There is an interesting story regarding the pudding. In 1831, the the Chartist Movement met at the Newport Corn Market, several farmers from Gatcombe objected to the Chartists' popular view, but they were soon drowned out by the derisive cry of 'Three Cheers for the Forest House Puddens' from the crowd. When they asked why they were Forest House puddens, they were told it was because they had no raisin (reason) in them.

Coneys

Coneys, or rabbits as they are more popularly known 4, are not native to the Island, but were brought over by the Normans in the 12th Century. As there were no foxes, a rabbit's natural enemy, on the Island, soon the Island was overrun with them. The increasing rabbit population was welcomed by the poor as a source of food, and their skins were widely used. In fact, so large was the coney population on the Island, especially compared to the mainland where the fox was so popular, that being a Coneyman was a popular trade.

A coneyman would catch coneys, and then take the meat to London and its markets. In fact, the coneymen were among the few people who regularly travelled to London at the time, they also worked as postmen, taking letters from the Island's gentry to a London Post House.

There were many ways of catching coneys, but there was one unique to the fishermen at Bembridge, using only a crab, some string, and a candle. The candle would be fixed to the shell of a common king crab and lit, and the crab was thrust down a rabbit burrow. The string was used to pull it deeper inside, and the coneys, alarmed at the sight of the approaching light, would run out of the burrow and into the coneyman's nets.

1Shroving was the celebration of Shrove Tuesday.
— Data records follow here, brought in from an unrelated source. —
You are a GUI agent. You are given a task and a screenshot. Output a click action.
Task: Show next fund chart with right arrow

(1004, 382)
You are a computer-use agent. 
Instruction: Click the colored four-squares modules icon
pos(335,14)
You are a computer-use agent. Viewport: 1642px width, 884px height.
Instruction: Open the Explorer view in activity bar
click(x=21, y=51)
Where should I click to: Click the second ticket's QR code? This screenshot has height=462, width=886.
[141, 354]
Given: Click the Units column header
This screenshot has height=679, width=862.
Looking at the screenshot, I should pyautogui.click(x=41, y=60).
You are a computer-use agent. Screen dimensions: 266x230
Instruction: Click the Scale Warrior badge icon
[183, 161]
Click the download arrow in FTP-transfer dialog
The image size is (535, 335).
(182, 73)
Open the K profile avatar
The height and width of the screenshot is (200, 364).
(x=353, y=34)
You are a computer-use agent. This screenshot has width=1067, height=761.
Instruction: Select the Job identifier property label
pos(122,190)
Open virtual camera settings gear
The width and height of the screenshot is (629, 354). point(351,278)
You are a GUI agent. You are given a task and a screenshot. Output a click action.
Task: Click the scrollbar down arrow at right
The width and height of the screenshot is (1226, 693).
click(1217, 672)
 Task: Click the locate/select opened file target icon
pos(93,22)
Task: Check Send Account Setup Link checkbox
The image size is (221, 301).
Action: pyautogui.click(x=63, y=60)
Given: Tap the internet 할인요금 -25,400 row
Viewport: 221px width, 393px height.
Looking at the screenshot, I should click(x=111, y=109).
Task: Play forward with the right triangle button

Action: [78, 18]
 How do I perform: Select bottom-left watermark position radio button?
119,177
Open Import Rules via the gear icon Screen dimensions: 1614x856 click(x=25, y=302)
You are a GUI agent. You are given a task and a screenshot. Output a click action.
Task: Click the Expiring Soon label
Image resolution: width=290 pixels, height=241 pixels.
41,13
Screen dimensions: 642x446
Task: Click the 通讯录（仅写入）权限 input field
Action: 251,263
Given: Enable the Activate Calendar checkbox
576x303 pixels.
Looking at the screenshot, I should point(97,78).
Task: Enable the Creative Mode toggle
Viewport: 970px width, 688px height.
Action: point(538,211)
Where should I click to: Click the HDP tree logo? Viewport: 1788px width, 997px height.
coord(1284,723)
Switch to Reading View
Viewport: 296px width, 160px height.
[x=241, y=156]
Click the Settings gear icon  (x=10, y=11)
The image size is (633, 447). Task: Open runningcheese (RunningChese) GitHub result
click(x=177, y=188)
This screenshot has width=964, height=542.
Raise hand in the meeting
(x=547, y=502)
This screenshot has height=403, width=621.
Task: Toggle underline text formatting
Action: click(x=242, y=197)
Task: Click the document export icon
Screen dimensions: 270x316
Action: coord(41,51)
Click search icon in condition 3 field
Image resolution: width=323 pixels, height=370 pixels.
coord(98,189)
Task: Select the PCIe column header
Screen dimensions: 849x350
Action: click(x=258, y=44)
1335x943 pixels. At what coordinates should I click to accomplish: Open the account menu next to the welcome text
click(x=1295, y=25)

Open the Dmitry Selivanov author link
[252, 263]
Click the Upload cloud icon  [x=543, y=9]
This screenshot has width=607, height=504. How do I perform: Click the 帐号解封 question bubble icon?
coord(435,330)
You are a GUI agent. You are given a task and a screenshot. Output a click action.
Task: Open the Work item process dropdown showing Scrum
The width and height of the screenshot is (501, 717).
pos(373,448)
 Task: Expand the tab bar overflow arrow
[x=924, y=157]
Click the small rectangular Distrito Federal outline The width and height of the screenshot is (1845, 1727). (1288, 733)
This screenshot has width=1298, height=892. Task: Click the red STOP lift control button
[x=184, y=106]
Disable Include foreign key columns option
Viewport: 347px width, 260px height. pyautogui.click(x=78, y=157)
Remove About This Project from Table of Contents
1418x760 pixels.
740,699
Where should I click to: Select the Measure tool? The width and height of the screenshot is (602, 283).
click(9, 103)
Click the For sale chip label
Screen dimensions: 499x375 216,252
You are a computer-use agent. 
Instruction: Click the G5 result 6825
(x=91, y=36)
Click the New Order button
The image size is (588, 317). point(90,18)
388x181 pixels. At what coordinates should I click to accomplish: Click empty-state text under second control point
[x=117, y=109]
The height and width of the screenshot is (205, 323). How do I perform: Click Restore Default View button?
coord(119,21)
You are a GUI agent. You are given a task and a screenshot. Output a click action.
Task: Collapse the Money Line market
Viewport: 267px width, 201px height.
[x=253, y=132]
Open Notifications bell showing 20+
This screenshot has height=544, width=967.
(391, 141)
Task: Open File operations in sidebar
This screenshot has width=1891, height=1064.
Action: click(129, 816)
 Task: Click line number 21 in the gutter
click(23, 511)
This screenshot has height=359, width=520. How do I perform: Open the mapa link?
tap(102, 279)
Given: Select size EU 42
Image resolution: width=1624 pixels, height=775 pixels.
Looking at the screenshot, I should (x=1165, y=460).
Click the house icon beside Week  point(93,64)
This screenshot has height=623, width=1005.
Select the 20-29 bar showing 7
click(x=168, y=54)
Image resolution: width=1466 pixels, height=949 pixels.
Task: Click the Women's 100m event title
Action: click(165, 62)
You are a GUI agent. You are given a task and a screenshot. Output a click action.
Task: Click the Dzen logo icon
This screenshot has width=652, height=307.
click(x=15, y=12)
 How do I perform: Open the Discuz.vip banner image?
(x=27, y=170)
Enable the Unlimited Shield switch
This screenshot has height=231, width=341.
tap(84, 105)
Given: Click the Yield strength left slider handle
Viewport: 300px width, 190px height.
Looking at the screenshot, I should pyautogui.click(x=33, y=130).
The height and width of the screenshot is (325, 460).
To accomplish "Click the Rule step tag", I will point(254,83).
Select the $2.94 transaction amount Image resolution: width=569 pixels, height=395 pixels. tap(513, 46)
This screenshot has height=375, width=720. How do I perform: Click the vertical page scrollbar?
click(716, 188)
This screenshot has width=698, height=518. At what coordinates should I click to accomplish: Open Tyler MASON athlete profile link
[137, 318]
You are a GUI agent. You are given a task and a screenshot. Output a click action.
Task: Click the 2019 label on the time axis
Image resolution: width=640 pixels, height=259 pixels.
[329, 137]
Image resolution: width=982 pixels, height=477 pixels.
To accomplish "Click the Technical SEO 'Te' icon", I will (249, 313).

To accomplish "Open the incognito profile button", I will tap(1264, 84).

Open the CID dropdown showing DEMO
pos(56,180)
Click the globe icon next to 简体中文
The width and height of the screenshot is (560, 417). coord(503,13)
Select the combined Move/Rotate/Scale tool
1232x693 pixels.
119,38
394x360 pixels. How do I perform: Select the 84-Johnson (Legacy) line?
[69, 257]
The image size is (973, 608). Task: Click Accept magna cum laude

The tradition manifested itself in the following way... Shrovers would gather in the early morning then go from house to house singing for their 'shrove cakes' (pancakes), in this waythe poor and the young were able to get pancakes from the rich before Lent. Whoever sang the song the best was considered the chief Shrover and was often rewarded with extra treats.2A Raine mentioned them in his 1861 book of the island The Queen's Isle.3Forest House was the local name for the Isle of Wight House of Industry. It was one of the first centralised Workhouses in the country. Individual parishes had been responsible for their own poor until they built Forrest House next to Parkhurst Forest in 1770. Parkhurst Prison is now on the spot.4A 'rabbit' is the name of a baby coney, just as a 'calf' is a baby cow, a 'puppy' is a baby dog, a 'kitten' a baby cat and a 'kid' a baby goat.